WHAT TO WORK ON
What you write should be an exact copy of the material, from its first line through the line containing "The width and height of the screenshot is (756, 518).".

▼▼▼

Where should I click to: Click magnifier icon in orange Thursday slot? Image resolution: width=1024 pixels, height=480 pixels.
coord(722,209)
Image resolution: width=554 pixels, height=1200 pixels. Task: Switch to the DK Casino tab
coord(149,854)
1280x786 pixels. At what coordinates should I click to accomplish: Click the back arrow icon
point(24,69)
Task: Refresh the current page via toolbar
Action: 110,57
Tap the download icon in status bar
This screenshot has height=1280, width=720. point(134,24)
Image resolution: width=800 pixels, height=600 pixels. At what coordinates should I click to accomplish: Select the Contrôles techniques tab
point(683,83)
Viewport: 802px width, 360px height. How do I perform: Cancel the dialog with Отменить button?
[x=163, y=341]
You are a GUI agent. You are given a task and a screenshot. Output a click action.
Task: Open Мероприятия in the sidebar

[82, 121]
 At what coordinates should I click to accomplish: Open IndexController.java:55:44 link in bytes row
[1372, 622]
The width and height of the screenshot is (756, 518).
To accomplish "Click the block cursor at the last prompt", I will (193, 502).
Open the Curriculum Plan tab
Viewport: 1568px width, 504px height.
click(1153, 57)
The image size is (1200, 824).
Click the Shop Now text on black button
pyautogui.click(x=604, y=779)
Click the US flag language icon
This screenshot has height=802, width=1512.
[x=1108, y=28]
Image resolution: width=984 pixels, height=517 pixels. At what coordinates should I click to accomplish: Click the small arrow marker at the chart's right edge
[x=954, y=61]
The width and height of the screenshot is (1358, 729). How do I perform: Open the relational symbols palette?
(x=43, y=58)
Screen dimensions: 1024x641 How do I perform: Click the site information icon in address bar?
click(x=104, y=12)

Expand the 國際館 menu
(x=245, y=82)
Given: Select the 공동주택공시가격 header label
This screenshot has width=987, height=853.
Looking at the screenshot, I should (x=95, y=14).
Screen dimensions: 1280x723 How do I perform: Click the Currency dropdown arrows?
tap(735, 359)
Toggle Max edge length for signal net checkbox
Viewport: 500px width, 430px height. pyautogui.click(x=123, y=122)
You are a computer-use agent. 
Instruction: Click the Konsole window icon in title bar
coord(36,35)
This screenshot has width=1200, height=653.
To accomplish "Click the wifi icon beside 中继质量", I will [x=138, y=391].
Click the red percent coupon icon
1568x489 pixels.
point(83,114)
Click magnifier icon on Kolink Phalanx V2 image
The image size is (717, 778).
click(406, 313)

▲▲▲

TASK RESPONSE
Where should I click to: Click magnifier icon in orange Thursday slot? Image resolution: width=1024 pixels, height=480 pixels.
coord(722,209)
Image resolution: width=554 pixels, height=1200 pixels. Task: Switch to the DK Casino tab
coord(149,854)
1280x786 pixels. At what coordinates should I click to accomplish: Click the back arrow icon
point(24,69)
Task: Refresh the current page via toolbar
Action: 110,57
Tap the download icon in status bar
This screenshot has height=1280, width=720. point(134,24)
Image resolution: width=800 pixels, height=600 pixels. At what coordinates should I click to accomplish: Select the Contrôles techniques tab
point(683,83)
Viewport: 802px width, 360px height. How do I perform: Cancel the dialog with Отменить button?
[x=163, y=341]
You are a GUI agent. You are given a task and a screenshot. Output a click action.
Task: Open Мероприятия in the sidebar

[82, 121]
 At what coordinates should I click to accomplish: Open IndexController.java:55:44 link in bytes row
[1372, 622]
The width and height of the screenshot is (756, 518).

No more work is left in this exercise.